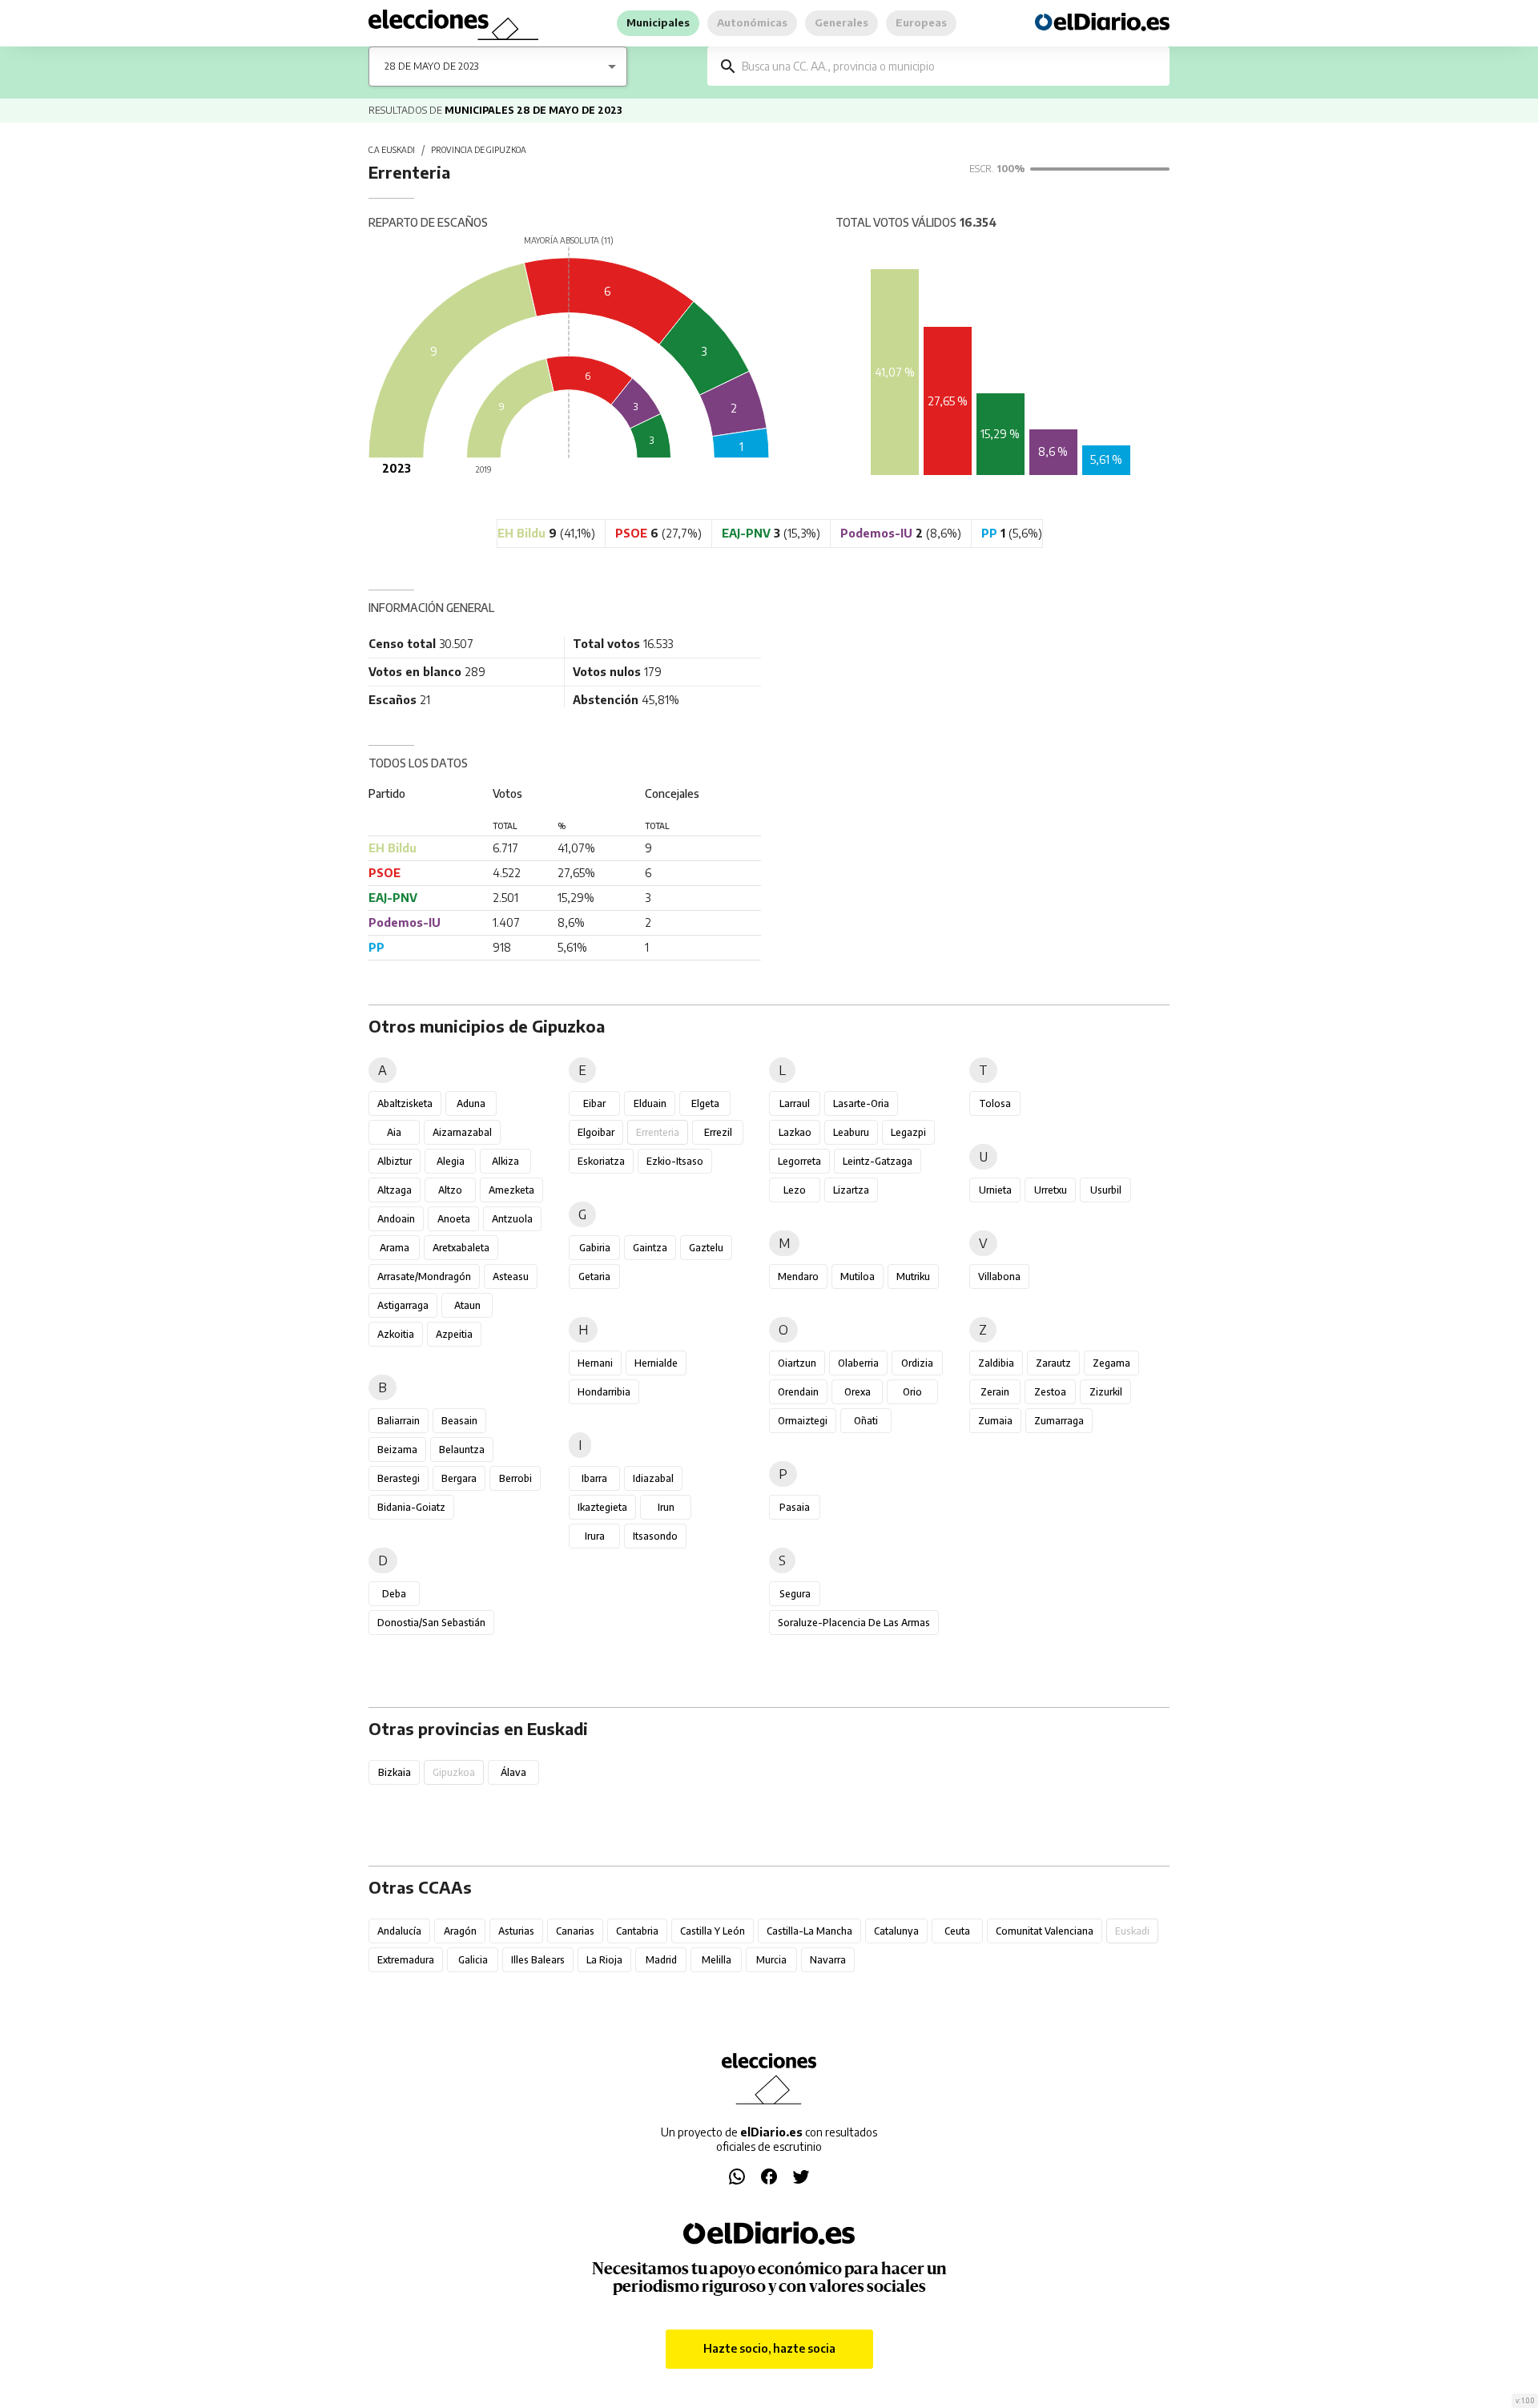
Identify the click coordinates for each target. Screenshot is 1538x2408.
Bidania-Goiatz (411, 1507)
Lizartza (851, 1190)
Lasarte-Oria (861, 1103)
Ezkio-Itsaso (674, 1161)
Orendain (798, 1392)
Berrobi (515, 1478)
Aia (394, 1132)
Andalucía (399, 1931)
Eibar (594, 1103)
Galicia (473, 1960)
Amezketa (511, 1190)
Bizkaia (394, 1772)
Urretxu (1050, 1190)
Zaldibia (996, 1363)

====

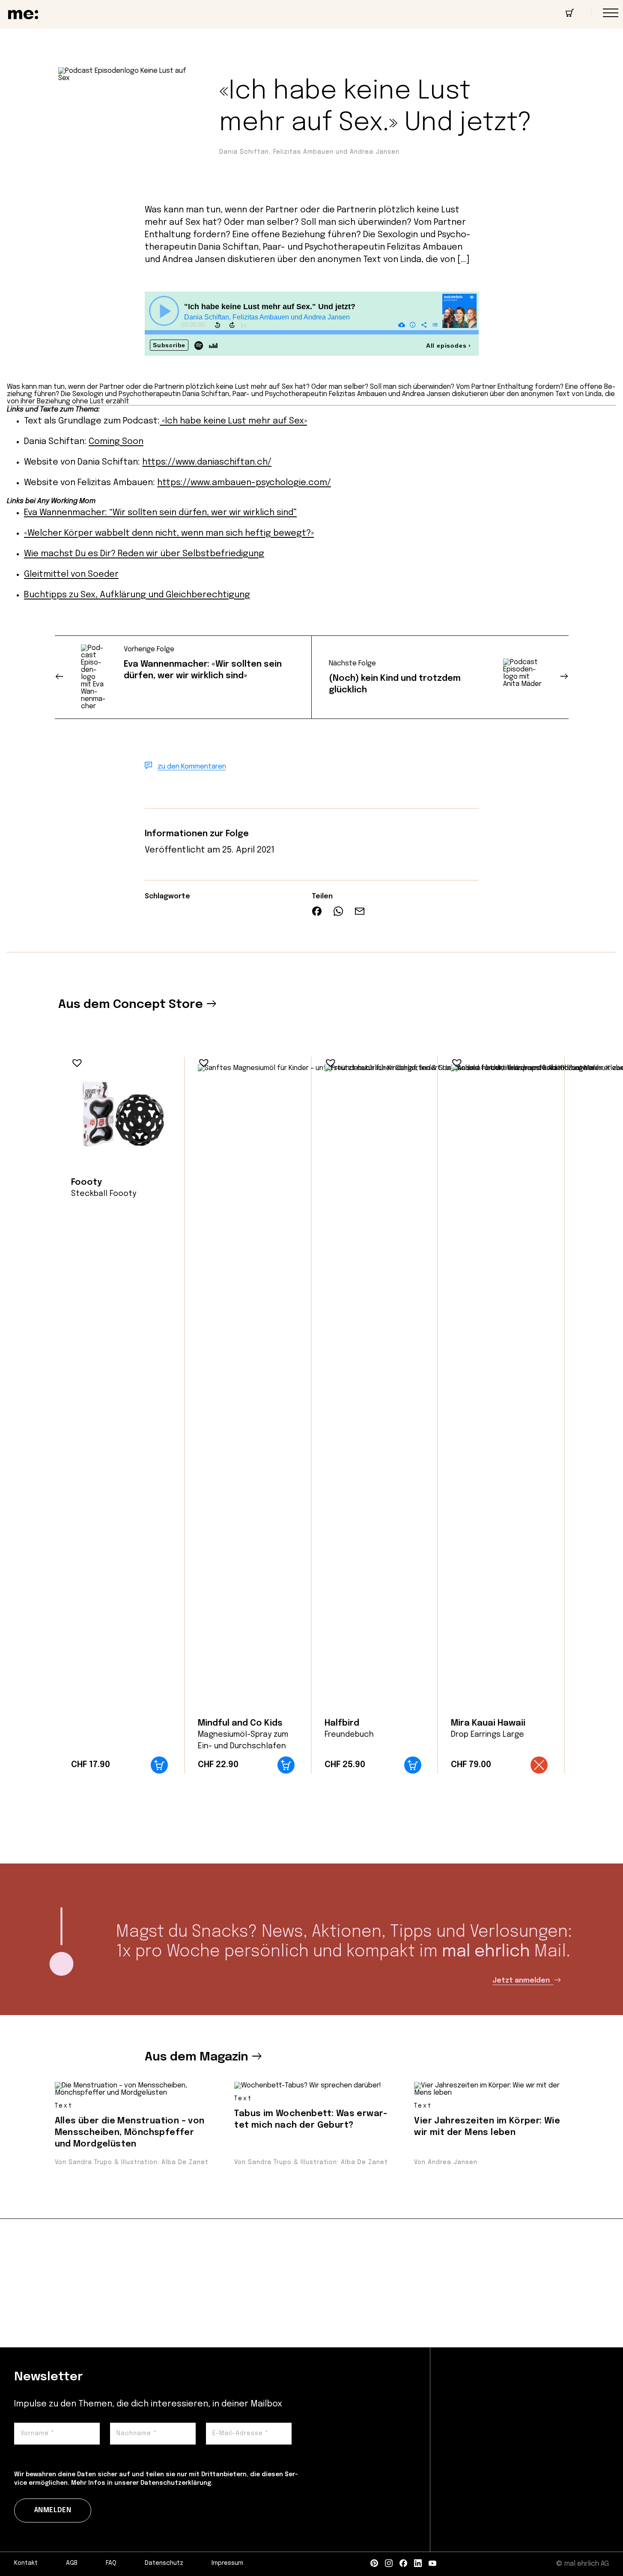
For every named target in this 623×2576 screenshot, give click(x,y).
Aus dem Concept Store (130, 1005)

====

Taking the entries above, write out exactly the lines starting with the line containing "Orendain (798, 1392)" and going on through the line containing "Zaldibia (996, 1363)", both included, and nothing else.

Orendain (798, 1392)
Berrobi (515, 1478)
Aia (394, 1132)
Andalucía (399, 1931)
Eibar (594, 1103)
Galicia (473, 1960)
Amezketa (511, 1190)
Bizkaia (394, 1772)
Urretxu (1050, 1190)
Zaldibia (996, 1363)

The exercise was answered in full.